- [DATA RECORDS]

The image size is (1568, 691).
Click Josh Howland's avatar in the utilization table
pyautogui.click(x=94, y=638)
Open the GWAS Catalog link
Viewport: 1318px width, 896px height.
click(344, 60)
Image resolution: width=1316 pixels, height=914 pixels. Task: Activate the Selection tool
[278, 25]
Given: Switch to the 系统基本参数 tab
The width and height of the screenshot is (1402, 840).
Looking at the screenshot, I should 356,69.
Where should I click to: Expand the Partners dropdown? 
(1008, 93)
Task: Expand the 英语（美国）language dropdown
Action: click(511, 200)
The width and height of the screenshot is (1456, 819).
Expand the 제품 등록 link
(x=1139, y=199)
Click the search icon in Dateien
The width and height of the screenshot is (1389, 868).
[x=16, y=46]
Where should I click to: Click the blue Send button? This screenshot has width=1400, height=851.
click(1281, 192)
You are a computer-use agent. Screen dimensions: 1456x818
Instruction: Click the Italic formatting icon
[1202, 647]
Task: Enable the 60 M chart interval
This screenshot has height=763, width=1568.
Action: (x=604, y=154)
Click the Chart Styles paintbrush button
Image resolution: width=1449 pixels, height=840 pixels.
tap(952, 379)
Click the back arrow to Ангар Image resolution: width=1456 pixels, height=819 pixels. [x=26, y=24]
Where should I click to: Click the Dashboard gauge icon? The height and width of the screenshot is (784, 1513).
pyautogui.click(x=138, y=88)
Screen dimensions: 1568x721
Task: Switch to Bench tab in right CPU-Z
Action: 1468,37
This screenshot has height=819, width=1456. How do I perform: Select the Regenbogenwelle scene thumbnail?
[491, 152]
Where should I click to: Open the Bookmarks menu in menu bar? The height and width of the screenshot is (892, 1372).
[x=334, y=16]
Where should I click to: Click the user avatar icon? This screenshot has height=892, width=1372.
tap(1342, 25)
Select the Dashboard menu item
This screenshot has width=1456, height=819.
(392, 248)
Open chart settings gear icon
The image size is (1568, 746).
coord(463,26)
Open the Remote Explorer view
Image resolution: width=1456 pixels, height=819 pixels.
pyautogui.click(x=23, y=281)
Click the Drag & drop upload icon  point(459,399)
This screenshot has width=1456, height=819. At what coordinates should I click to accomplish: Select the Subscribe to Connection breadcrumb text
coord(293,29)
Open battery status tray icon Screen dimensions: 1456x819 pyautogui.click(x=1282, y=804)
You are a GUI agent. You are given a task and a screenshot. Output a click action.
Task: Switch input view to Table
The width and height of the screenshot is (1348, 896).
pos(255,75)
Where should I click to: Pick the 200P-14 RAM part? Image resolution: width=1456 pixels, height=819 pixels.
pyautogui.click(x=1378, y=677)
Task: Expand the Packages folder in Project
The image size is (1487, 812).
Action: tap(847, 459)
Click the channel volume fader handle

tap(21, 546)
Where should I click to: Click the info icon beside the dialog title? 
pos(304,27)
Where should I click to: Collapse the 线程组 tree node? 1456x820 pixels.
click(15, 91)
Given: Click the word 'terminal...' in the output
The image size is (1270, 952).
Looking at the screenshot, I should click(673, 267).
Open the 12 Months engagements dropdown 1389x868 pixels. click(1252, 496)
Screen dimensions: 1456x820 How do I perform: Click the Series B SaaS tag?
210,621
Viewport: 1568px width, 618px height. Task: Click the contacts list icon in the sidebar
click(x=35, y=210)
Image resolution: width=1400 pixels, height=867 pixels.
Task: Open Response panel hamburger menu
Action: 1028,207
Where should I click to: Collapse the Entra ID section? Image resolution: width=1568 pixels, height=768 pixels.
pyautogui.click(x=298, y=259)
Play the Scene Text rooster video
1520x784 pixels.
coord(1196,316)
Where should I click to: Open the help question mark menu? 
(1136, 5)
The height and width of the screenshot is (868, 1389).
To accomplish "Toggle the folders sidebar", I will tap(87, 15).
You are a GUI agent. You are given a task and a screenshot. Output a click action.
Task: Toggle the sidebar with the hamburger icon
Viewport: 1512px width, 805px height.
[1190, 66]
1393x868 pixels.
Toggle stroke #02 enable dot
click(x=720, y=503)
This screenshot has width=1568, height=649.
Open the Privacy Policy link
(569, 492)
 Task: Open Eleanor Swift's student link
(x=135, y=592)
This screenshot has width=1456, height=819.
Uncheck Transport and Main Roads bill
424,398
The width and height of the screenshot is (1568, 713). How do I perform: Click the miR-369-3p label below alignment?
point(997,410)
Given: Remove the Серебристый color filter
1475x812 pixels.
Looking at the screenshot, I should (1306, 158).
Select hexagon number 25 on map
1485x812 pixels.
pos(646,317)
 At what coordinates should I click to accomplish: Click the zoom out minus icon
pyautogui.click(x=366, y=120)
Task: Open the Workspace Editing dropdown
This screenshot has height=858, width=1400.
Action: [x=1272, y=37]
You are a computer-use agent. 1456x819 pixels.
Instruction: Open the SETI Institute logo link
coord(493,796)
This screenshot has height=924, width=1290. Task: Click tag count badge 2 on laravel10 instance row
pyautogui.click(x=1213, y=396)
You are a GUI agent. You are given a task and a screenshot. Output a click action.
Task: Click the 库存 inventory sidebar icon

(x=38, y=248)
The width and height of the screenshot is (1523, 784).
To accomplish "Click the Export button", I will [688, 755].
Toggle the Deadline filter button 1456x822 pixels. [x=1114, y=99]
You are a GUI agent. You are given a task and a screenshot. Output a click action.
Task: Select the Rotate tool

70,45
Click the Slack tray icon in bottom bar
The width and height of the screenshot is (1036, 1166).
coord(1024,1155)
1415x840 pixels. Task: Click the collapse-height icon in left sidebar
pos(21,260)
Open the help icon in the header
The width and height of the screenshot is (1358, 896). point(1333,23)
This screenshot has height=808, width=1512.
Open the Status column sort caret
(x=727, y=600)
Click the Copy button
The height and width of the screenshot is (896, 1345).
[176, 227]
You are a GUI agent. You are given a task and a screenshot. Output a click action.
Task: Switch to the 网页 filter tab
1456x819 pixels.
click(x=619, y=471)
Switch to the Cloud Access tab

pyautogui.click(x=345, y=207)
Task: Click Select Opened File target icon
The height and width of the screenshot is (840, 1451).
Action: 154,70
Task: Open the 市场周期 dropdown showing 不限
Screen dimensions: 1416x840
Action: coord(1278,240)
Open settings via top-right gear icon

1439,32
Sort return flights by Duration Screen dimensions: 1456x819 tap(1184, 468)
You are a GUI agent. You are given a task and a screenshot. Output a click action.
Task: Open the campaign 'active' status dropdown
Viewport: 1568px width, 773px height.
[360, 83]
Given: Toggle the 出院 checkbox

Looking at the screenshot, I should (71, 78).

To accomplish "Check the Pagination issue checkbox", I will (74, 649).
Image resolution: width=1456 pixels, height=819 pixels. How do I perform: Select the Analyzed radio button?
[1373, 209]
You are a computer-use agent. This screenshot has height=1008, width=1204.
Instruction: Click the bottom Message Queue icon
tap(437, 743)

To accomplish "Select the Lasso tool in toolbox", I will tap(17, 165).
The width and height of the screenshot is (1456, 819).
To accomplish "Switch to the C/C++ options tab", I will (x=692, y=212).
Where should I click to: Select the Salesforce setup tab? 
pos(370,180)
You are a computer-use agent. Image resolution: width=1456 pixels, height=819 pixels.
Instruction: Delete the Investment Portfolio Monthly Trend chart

- [EXERCISE DETAILS] Count the lines holding the word "will" in this material. Reply with the number and nothing else.

- [RESPONSE BELOW] 5